Internet Addiction

Dilbert Internet Addiction Comic

Somehow today’s Dilbert seems worryingly close to the truth… how did anyone survive before the Internet? Are we all becoming information addicts? Let’s look at the positive and negative effects of this:

  • Pros – Know lots about stuff, approximately 20% of it is useful, 80% completely inane. 24/7 instant access to more information than is comfortably conceivable.
  • Cons – Every free waking moment is taken up cramming more of it leading to a restless hunger and thirst for more. The slow death of the physical library and the Dewey index.

Q) Is there such a thing as being too well-read?
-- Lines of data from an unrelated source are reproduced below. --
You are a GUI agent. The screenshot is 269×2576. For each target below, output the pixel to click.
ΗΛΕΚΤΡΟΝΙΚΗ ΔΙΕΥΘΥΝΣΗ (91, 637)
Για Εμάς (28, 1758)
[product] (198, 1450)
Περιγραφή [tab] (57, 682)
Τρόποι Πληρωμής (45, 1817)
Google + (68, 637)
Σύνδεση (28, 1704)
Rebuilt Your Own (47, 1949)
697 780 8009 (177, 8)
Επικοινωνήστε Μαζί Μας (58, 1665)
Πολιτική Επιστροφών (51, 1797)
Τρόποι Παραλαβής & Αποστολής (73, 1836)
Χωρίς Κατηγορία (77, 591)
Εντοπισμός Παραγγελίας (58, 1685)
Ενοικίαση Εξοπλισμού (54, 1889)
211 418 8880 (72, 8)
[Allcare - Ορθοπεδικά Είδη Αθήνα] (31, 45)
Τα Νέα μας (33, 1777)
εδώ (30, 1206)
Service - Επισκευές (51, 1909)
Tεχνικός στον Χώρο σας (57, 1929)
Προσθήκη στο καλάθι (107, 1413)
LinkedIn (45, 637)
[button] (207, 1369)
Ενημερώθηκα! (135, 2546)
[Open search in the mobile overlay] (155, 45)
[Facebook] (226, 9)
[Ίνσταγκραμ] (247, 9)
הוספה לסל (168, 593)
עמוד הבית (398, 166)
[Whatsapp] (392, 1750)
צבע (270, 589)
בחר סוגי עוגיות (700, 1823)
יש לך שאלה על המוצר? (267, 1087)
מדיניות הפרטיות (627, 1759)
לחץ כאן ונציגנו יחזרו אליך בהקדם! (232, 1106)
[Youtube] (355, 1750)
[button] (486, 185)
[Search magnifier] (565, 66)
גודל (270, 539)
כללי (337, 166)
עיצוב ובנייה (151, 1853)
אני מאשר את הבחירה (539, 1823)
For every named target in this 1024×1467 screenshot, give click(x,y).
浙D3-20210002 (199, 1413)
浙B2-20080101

Discuss.

David avatar

5 responses

  1. For once we agree on something!!

    I should have also mentioned newspapers along with libraries – both are on the death list or at least they will move fully online. Whilst people may be nostalgic for printed information I guess in a way it coincides nicely with the fact that we need to stop printing so much in combating climate change (no, I don't want to argue about that now!).

  2. I see the internet as a never ending mine of information, taking the form of thousands of interconnected caves – you find something interesting in one cave, delve into it and enjoy the new knowledge, only to find it leads you off into new and exciting caves you never expected to be interested in or even knew existed.
    I agree with Dilbert that it can be hard to pull away from all the news stories that flash up on my desktop from politics to technology to satirical cartoons. It's just too tempting not to click. To a certain extent newspapers must be losing ground. I tend to read newspaper articles online throughout the week, whereas 10 years ago I may have taken a Sunday newspaper. To answer the original question I don't think there is such a thing as being too well read; learning and the quest for knowledge is fundamental to the human experience.

  3. Hey you don't get to chose when we argue :p. I don't think we'll see the end of printed material any time soon. It's so much more comfortable to read than present display technology. Let's see what electronic ink does for it though. On the environmental side young trees sequestrate carbon dioxide at a high rate, so if you grow a tree and turn it into paper you're taking carbon dioxide out of the atmosphere and capturing it in the paper. I imagine this is good if you're worried about CO2 levels?

  4. Maria avatar
    Maria

    The Dewey Decimal System should never be usurped! Regardless of how much information is available on the internet it can never be the same as sitting and reading a book. That said I do spend an awful lot of time on the internet…

    I think the downside of information being available to excess on the internet is that it provides too much of a black hole that it's rather easy for people to fall into. If people get sucked in to the extent that their normal (non-internet) lives are affected then we have a problem.

    Do we knoe how much CO2 is generated in the production of paper itself? (just out of interest)

  5. But what happens when your book becomes a computer? E-book readers have come a long way these days with some amazing screen technology which looks just like paper. Its surely got to be better than chopping down trees to make paper although I agree from a nostalgia perspective not quite the same!